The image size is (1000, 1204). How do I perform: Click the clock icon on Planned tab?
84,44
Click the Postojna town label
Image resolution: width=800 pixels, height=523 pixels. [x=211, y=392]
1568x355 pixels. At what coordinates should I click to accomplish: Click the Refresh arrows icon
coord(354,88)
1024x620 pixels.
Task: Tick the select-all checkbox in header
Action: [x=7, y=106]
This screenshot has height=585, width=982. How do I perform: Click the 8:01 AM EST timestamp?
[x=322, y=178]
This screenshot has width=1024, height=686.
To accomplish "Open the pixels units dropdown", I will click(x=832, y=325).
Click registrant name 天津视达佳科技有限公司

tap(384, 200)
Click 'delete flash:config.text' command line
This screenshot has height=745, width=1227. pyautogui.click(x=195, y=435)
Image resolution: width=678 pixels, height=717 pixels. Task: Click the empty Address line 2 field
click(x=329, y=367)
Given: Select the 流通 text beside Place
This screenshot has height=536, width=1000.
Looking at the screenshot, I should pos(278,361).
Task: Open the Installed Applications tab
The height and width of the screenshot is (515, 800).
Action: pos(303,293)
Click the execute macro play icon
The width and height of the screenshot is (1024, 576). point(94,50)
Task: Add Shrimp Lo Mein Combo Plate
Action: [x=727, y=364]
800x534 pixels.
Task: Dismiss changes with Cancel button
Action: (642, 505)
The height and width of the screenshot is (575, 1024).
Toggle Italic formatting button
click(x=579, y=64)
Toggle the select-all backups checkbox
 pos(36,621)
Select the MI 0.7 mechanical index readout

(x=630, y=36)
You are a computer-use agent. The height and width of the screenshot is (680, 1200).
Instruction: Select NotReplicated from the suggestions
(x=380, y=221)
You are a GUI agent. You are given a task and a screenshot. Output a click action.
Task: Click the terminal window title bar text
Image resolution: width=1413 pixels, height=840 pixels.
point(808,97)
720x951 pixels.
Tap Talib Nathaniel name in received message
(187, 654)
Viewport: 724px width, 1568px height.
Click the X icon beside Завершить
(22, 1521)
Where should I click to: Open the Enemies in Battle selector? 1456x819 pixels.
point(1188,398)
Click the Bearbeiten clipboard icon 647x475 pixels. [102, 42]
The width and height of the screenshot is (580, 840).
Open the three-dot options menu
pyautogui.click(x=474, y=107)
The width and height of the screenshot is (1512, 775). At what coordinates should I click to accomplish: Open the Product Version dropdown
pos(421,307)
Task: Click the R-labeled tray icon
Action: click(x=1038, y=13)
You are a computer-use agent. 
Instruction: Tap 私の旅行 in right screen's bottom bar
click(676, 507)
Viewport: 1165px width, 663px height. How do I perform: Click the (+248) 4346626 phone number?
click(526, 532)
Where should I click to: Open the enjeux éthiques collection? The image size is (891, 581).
___
» **Problem to work on**
Please set down exactly the lines running from the one with "Where should I click to: Open the Enemies" to the last line of the entries above, both of them included, and no others.

» **Response for this exercise**
Where should I click to: Open the Enemies in Battle selector? 1456x819 pixels.
point(1188,398)
Click the Bearbeiten clipboard icon 647x475 pixels. [102, 42]
The width and height of the screenshot is (580, 840).
Open the three-dot options menu
pyautogui.click(x=474, y=107)
The width and height of the screenshot is (1512, 775). At what coordinates should I click to accomplish: Open the Product Version dropdown
pos(421,307)
Task: Click the R-labeled tray icon
Action: click(x=1038, y=13)
You are a computer-use agent. 
Instruction: Tap 私の旅行 in right screen's bottom bar
click(676, 507)
Viewport: 1165px width, 663px height. How do I perform: Click the (+248) 4346626 phone number?
click(526, 532)
Where should I click to: Open the enjeux éthiques collection? The image size is (891, 581).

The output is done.